Problem: Write out every record below exactly as it appears.

(Dataset entries)
════════════════════

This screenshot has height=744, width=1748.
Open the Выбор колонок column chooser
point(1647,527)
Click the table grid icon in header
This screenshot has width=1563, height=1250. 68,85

════════════════════

Answer to this problem:
This screenshot has height=744, width=1748.
Open the Выбор колонок column chooser
point(1647,527)
Click the table grid icon in header
This screenshot has width=1563, height=1250. 68,85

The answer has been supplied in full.